* [Consigne A] D'après le texte sur le vitrail de Jérémie, expliquez en une à trois phrases pourquoi les pleurs du Christ sur Jérusalem répondent à ceux du prophète.
* [Consigne B] Poursuivez, s'il vous plaît, le texte sur le vitrail de Jérémie à partir de sa dernière phrase.

Un vitrail par jour 39

16 décembre – La fin du monde

Jérémie pleure le triste sort de Jérusalem: IEREMIAS FLEVIT SUPER IERUSALEM. Le prophète apparaît à mi-corps derrière les créneaux de la ville

Lamentations 1, 1-3

1 Eh quoi ! Elle est assise solitaire, cette ville si peuplée ! Elle est semblable à une veuve ! Grande entre les nations, souveraine parmi les états, Elle est réduite à la servitude ! 2 Elle pleure durant la nuit, et ses joues sont couvertes de larmes ; de tous ceux qui l’aimaient nul ne la console ; Tous ses amis lui sont devenus infidèles, Ils sont devenus ses ennemis. 3 Juda est en exil, victime de l’oppression et d’une grande servitude ; Il habite au milieu des nations, Et il n’y trouve point de repos ; Tous ses persécuteurs l’ont surpris dans l’angoisse.

Les pleurs du Christ sur Jérusalem répondent à ceux du prophète Jérémie lors de la destruction de la ville par les Babyloniens et le déportation d'une partie de sa population au début du VIe siècle avant notre ère (597 pour la déportation et 586 pour la destruction du temple). Et de même que Jérémie ne pleure pas seulement sur son propre sort, le Christ pleure sur la destruction de la ville par les Romains, en 70 de notre ère. Destruction qui conduira à la dispersion du peuple d'Israël sur toute la terre.

* [Données enregistrées]
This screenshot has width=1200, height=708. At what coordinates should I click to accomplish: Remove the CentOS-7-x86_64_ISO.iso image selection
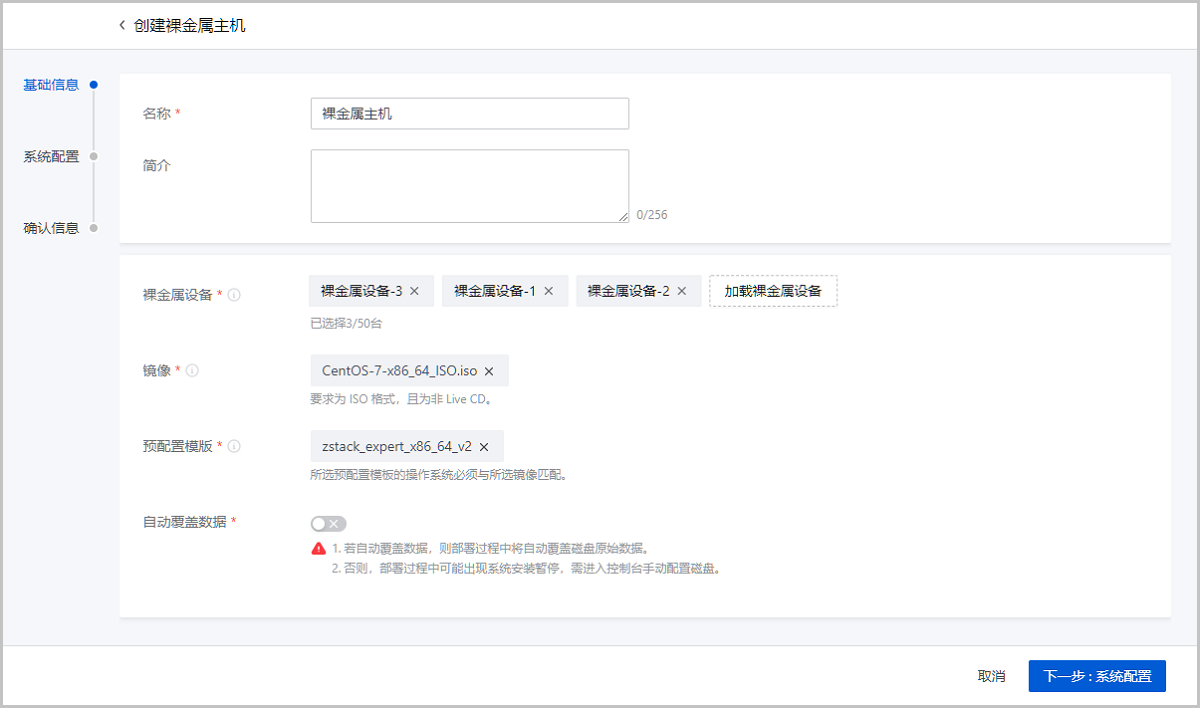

* [Votre réponse A] Jérémie pleure lors de la destruction de Jérusalem par les Babyloniens et de la déportation d'une partie de sa population au début du VIe siècle avant notre ère (597 pour la déportation, 586 pour la destruction du temple). De même, le Christ pleure sur la destruction de la ville par les Romains en 70 de notre ère, qui conduira à la dispersion du peuple d'Israël sur toute la terre.

* [Votre réponse B]
Lorsque le Christ annonce la destruction du temple (Luc 21, 5-38, Matthieu 24, 1-5 et Marc 13, 1-37), il annonce en même temps son retour et l'Église des premiers temps prendra cette prédiction au pieds de la lettre, reprenant la tradition de l'apocalyptique des prophètes que l'on retrouvera ensuite avec le livre de l'Apocalypse attribué à Jean. Le fait que la destruction effective de la ville n'ait pas été suivie par le retour du Christ en gloire a entraîné la théologie sur le terrain de l'interprétation symbolique. Il est patent que les premiers disciples y croyaient réellement comme ils ont crû littéralement à la parole de Jésus : « cette génération ne passera pas que tout cela n'arrive » (Luc 21, 32). Les apôtres également en étaient convaincus jusqu'à aujourd'hui où certains chrétiens fondamentalistes continuent de voir dans les signes des temps l'annonce de la destruction définitive de toute existence en même temps que l'enlèvement des chrétiens.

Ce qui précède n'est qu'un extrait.